Delusions are defined as a) false beliefs, b) that are held with extraordinary conviction and incomparable subjective certainty, c) that are impervious to to other experiences and to compelling counterargument, and d) their content is impossible. They are also defined as out of keeping with the person's educational and social background.
There is little doubt that this definition is not without criticism. Is the falsity of delusions necessary to the definition? Is conviction an important feature of delusions? Need delusions be out of keeping with educational and social background? A number of authors define delusions as products of irrational thinking or of incorrect inference? Is this necessarily the case?

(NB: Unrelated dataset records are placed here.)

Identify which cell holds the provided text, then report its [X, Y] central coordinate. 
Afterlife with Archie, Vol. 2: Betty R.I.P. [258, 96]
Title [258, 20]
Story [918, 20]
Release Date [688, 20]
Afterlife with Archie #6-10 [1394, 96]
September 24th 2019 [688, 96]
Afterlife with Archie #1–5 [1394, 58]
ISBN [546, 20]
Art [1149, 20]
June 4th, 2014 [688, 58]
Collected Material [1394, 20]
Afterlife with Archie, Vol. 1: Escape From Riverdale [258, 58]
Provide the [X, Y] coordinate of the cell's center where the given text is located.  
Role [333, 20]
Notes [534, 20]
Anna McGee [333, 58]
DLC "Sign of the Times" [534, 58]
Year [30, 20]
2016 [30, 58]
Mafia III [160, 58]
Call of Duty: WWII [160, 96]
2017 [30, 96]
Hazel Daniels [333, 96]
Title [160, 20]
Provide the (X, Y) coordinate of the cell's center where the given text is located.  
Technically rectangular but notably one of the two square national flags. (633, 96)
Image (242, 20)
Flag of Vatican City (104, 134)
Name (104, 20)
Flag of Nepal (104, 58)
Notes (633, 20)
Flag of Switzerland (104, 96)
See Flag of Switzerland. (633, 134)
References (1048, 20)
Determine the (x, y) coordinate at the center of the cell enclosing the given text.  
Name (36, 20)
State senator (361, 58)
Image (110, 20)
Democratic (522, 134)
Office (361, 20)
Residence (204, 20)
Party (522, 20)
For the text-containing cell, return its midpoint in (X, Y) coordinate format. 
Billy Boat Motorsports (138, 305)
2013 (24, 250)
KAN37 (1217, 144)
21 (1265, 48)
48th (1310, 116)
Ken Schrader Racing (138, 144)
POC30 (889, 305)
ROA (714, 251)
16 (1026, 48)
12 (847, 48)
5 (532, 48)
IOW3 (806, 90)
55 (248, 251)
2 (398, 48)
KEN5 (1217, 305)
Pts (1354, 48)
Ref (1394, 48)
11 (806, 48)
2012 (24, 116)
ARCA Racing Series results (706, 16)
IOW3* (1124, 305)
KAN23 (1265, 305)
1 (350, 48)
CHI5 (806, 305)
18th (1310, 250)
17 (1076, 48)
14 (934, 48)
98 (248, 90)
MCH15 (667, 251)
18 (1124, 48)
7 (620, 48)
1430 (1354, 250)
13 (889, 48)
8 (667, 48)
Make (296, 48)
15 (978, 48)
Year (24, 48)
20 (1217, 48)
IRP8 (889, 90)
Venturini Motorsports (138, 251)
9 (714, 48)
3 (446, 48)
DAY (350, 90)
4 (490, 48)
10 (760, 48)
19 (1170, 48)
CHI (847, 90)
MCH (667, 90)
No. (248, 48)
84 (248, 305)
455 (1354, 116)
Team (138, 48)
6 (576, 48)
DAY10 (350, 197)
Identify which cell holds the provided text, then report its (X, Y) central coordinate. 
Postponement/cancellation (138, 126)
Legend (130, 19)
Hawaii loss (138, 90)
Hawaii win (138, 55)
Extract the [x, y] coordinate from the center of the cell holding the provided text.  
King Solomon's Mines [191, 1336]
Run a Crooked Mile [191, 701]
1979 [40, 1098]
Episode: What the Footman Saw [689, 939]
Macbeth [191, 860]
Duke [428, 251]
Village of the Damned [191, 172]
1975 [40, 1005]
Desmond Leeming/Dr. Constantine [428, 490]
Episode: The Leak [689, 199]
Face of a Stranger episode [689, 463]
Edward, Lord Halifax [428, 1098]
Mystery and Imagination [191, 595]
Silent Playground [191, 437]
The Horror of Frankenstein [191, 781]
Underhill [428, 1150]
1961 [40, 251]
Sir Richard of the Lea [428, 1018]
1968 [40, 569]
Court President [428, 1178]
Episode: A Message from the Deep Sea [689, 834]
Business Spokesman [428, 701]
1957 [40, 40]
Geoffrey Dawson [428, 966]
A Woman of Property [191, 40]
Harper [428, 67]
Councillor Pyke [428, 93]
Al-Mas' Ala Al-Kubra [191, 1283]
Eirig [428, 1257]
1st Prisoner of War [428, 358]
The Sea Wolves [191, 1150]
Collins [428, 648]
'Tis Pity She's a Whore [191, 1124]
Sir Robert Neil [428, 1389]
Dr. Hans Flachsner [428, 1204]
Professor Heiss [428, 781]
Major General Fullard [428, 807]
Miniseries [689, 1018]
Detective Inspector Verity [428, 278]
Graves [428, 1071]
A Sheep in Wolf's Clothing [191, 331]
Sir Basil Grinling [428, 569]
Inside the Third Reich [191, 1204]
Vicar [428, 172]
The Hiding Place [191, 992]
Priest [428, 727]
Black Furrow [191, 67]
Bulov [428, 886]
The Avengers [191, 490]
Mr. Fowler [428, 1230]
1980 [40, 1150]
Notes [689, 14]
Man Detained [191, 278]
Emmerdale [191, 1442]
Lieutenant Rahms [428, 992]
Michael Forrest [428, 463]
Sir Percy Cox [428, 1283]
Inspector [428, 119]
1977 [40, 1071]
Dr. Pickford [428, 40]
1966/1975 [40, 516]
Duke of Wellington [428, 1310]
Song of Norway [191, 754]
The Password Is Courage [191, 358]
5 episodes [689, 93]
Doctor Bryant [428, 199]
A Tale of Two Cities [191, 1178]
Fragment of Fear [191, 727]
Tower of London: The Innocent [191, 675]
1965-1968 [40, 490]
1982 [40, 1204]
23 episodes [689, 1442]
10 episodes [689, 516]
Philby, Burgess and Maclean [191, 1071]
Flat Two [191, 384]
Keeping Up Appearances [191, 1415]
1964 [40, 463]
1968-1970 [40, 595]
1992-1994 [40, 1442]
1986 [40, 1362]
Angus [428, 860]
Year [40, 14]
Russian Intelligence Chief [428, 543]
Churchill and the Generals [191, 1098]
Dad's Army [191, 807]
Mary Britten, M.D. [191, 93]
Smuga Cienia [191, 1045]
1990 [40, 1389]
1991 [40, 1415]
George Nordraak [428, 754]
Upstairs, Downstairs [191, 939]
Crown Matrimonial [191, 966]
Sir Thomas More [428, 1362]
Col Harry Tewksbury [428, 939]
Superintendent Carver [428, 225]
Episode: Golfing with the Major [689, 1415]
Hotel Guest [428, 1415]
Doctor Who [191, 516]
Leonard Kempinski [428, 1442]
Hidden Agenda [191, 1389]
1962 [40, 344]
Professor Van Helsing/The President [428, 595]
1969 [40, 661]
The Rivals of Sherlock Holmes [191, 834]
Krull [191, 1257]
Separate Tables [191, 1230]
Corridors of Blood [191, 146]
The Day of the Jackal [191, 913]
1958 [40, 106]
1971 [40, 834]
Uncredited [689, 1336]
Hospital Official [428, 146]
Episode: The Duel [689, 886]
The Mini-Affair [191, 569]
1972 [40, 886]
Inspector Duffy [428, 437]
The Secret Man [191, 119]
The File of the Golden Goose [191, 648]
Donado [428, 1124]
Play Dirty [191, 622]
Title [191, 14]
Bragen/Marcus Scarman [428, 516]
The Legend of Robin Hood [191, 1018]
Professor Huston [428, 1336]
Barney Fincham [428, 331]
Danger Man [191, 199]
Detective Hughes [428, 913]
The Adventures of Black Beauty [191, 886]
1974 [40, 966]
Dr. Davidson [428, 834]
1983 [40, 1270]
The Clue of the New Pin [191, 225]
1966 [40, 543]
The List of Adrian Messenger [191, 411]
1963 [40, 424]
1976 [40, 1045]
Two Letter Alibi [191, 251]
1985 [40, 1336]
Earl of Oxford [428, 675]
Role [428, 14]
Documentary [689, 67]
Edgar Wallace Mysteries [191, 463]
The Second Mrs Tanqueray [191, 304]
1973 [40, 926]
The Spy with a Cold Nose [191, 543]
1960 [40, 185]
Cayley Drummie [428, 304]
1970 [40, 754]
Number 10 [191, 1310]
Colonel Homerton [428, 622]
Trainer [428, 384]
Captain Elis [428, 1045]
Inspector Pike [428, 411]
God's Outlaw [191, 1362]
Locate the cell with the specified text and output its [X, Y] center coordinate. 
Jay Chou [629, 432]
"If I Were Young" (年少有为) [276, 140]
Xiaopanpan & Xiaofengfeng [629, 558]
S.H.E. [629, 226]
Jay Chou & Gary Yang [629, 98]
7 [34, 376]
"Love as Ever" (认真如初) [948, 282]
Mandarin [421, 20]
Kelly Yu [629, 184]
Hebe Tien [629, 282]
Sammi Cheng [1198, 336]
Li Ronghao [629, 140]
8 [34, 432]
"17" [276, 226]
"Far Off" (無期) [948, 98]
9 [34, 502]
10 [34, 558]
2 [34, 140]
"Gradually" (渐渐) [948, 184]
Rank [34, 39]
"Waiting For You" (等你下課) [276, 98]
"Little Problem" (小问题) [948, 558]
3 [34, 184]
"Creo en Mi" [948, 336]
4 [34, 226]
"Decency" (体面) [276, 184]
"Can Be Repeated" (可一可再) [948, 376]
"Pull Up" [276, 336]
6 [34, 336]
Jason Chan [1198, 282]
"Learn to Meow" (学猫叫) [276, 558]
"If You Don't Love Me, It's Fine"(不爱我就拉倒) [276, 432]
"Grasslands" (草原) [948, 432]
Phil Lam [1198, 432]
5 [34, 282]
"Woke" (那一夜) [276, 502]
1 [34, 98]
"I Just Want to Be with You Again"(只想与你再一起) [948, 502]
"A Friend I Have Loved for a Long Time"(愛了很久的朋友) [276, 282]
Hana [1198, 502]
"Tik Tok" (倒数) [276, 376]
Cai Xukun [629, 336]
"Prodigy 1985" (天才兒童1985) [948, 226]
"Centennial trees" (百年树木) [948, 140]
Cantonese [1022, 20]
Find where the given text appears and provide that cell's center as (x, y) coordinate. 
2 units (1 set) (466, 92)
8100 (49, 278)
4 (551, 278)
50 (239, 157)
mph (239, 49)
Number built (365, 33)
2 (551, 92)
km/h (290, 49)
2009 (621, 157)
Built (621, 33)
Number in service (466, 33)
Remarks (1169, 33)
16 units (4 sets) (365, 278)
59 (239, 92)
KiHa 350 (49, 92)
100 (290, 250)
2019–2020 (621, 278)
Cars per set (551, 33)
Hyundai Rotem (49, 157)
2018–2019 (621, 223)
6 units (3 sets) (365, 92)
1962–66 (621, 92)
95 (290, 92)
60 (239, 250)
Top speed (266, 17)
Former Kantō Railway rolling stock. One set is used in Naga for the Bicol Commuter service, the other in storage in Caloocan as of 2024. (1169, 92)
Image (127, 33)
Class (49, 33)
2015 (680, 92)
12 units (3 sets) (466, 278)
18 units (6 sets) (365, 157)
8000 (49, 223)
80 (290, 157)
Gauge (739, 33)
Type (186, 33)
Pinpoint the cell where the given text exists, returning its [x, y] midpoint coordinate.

The aim of this talk is to address these and other questions. I will argue that the term ‘delusion’ is merely a descriptive term similar to a term such as ‘abnormal movement’. This means that a number of phenomena that have a superficial family resemblance are grouped together and discussed as if they were the same phenomenon. This approach would be similar to tremors, athetosis, ballistic movements, and akinesia all being grouped together as the same phenomenon. Furthermore, I will argue that there are different kinds of delusions and I do not mean by this the usual classification into primary and secondary delusions or of classification of delusions by their content.
Finally, I will argue that there are beliefs about the world that are at the cornerstone of how the material world operates and that it is deviations from these jointly held communal beliefs that structure how human beings experience the world that determine what is a delusion. In other words that it is not conviction, or irrationality, or for that matter deviation from social and educational background that determine what delusions are.
Rather something anomalous about how the world is described and experienced by the person with delusions.
The talk will conclude by suggesting a radical revision of our approach and understanding of the nature of ‘delusions’.